OPEC+は8月に日量18.8万バレルの追加増産(クオータ引き上げ)を承認し、段階的な供給正常化を継続することで、ブレントおよびWTIへの下押し圧力を維持した。今回の決定は、従来の減産措置を段階的に巻き戻す流れを引き継ぐもので、戦争開始以降の累計クオータ増加は日量94万バレルに達した。これは世界需要の約1%に近い。また、一時的な和平合意を受けて湾岸産油国の出荷が回復したことに続く動きでもある。
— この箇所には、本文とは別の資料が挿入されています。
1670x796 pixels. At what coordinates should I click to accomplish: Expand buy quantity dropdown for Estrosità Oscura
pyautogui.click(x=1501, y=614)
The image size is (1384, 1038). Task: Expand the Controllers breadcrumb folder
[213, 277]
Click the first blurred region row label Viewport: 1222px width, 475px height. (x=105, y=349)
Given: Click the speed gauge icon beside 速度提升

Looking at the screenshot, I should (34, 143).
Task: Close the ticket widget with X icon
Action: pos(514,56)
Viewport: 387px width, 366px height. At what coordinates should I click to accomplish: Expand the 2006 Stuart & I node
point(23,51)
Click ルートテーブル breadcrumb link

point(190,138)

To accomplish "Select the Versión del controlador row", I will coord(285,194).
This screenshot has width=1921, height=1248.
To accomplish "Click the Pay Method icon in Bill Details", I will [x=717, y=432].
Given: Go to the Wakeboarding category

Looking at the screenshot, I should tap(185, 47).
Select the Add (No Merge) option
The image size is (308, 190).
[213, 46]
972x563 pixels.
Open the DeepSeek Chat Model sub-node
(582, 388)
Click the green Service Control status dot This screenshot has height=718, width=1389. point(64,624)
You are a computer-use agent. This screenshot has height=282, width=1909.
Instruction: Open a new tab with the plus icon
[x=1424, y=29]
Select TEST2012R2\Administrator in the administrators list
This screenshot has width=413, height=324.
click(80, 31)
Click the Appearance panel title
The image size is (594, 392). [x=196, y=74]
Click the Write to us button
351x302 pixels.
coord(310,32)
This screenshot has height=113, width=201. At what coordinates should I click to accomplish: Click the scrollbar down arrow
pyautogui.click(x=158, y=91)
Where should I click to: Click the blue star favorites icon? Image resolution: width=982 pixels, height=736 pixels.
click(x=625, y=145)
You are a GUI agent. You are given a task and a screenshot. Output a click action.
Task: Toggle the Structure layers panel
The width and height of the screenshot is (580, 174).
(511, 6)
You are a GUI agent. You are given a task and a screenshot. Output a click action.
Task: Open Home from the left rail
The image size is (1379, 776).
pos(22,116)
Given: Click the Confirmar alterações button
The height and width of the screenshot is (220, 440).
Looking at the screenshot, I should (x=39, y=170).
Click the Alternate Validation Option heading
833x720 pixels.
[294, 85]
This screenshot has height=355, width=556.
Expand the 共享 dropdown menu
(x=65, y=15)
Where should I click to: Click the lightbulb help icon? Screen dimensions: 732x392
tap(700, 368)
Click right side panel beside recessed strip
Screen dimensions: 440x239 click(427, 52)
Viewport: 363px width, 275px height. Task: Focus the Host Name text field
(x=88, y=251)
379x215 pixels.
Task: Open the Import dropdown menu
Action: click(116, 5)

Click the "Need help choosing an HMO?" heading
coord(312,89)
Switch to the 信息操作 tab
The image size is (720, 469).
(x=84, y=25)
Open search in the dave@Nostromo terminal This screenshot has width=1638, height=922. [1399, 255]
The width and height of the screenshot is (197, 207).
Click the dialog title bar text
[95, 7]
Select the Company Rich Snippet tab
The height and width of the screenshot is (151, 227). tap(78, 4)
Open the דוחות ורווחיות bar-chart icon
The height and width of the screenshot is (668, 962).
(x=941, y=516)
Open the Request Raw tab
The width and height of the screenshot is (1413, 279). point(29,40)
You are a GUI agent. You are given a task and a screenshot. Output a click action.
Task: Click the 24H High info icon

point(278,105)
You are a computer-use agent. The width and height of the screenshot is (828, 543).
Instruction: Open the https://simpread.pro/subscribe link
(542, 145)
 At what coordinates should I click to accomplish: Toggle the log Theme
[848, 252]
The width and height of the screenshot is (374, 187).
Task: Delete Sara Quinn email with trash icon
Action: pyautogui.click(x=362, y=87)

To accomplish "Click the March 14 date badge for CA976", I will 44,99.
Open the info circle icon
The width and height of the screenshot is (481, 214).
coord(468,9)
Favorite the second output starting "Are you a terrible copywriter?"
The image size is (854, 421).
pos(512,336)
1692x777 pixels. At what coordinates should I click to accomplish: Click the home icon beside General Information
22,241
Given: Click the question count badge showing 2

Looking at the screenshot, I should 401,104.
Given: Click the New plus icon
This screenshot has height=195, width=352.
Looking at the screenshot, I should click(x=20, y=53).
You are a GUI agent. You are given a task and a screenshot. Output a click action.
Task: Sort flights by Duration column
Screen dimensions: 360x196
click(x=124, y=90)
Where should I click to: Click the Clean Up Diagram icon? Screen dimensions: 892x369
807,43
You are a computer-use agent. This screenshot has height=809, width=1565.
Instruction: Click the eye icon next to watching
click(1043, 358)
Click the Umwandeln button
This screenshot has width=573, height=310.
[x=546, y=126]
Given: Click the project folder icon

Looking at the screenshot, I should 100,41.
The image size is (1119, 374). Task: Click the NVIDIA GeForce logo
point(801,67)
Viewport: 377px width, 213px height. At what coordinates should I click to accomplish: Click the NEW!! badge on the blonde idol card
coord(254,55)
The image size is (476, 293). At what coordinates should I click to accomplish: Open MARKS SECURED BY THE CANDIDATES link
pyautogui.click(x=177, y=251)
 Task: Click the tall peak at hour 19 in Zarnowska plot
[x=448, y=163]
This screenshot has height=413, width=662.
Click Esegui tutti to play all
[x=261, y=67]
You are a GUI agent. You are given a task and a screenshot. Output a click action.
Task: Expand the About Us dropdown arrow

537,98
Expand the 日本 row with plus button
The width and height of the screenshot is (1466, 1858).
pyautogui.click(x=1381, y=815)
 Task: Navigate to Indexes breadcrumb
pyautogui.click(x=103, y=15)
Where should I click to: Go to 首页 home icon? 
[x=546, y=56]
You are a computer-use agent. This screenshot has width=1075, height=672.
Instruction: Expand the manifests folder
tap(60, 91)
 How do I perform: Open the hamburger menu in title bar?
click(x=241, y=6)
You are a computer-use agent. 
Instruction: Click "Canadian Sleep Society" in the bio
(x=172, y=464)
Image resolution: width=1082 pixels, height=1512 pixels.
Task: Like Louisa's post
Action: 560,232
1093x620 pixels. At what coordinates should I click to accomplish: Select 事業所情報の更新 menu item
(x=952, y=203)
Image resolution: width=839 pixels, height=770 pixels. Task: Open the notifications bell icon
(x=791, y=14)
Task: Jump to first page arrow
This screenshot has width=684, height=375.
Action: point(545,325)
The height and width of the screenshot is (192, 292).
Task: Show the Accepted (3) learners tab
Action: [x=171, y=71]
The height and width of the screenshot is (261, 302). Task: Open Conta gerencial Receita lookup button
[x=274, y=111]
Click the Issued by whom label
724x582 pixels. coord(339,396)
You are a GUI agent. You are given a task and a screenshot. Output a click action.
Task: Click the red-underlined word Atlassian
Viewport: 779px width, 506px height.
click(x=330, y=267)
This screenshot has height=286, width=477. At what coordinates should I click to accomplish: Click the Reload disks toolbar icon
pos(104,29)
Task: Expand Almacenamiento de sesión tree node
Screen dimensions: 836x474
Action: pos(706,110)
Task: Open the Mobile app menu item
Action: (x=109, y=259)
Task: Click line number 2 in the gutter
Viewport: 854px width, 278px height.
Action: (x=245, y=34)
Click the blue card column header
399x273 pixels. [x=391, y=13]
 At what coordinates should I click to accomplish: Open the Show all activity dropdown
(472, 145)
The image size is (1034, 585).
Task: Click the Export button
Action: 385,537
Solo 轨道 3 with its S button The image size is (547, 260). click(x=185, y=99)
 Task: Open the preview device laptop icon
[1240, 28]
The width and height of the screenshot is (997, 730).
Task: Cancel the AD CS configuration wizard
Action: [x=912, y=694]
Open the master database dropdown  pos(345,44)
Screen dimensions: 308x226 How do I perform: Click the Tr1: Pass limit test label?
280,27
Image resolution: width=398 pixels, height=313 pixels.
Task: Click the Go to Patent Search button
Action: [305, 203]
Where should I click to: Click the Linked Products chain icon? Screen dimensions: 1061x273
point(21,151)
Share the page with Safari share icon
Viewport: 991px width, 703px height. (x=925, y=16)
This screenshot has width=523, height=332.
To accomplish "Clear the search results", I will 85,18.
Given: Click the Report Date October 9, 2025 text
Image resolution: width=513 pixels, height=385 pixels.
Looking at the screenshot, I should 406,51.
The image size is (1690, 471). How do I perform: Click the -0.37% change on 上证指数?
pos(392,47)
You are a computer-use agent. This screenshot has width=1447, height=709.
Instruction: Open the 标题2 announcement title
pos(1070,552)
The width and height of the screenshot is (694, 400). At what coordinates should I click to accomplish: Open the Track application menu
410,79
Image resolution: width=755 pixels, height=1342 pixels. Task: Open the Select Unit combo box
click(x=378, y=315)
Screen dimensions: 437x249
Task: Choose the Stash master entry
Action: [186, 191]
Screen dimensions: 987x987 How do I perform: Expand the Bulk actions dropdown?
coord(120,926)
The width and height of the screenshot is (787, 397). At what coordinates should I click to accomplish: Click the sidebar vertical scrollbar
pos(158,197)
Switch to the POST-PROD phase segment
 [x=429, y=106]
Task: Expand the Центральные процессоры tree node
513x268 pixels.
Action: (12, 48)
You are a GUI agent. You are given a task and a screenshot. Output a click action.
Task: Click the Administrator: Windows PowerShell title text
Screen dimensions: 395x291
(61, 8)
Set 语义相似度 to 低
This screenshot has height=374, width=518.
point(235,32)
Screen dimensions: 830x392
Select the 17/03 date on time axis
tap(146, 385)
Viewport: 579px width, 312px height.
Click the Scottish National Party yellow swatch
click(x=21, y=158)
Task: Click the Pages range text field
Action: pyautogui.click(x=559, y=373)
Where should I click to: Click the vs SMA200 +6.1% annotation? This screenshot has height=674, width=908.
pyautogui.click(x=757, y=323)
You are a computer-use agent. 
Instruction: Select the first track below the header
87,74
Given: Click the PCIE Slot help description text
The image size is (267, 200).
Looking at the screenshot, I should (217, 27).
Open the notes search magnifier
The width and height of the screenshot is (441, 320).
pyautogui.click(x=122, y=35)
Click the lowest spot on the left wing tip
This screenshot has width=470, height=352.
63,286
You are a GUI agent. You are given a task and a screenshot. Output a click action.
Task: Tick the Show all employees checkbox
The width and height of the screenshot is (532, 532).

ブレントは戦争時の高値から下落し、足元では1バレル=約72ドル前後まで後退。追加供給による下方バイアスを改めて印象づけている。原油安が持続すれば、エネルギーはリスク資産にとってマクロ面での逆風となりにくくなる一方、市場の織り込みは主要中銀の次の一手について、再利上げよりも緩和方向(よりハト派)へと傾きやすい。OPEC+は、結束と市場シェアを巡る緊張に加え、将来的な世界的供給過剰の可能性にも直面している。
市場動向と弱気戦略
OPEC+が増産クオータ引き上げを続けるなか、原油価格には下押し圧力が持続すると見る。ブレント原油は2026年7月6日時点で1バレル=72ドル近辺で既に上値の重さが目立つ。供給の段階的正常化が進むことを踏まえると、今後数週間にかけての上昇局面があっても短命に終わる公算が大きい。
この見方は直近の米エネルギー情報局(EIA)統計でも裏づけられる。先週のデータでは小幅な取り崩しが予想されていたにもかかわらず、在庫が210万バレル増加するサプライズとなった。さらに米商品先物取引委員会(CFTC)の最新建玉報告(Commitment of Traders)では、WTI先物におけるマネージド・マネーのネットショートが15%増加している。機関投資家のセンチメントが、こちらの弱気見通しに沿ってきていることを示す。
こうした環境を踏まえ、WTI原油先物のプットオプション購入を検討している。具体的には2026年9月限をターゲットとする。この戦略は、下落局面での収益機会を狙いつつ、最大損失を支払ったプレミアムに限定できる。先物を直接ショートする場合のような損失無限大のリスクを負わずに弱気ビューを表現できる点で合理的だ。
状況は、OPECが市場シェア防衛を優先して供給過剰を招き、価格が急落した2014〜2016年期を想起させる。もっとも、当時と同規模の崩落は想定していないが、供給過剰がいかに早く形成され得るかという歴史的前例は示唆的だ。連合内部の結束や市場シェアを巡る圧力は、注視すべき重要要因となる。
マクロ経済への含意とセクター戦略
エネルギーコストの低下は、景気全体にとって大きな追い風であり、インフレ抑制にも寄与する。先月のコアCPIは2.8%と、コンセンサスをやや下回った。これにより米連邦準備制度理事会(FRB)には、より緩和的な政策スタンスへ傾く余地が生じる。次の金利変更が利上げより利下げとなる可能性が高い、との見方を補強する材料だ。
このため、エネルギーセクターについてはXLE(エネルギー株ETF)のプットを通じた弱気ポジションも検討している。一方で燃料費の低下は、運輸や消費関連企業に恩恵となる。デフレ圧力(ディスインフレ)の流れをトレードする手段として、航空および小売セクターETFのコールオプションに上昇余地があると見ている。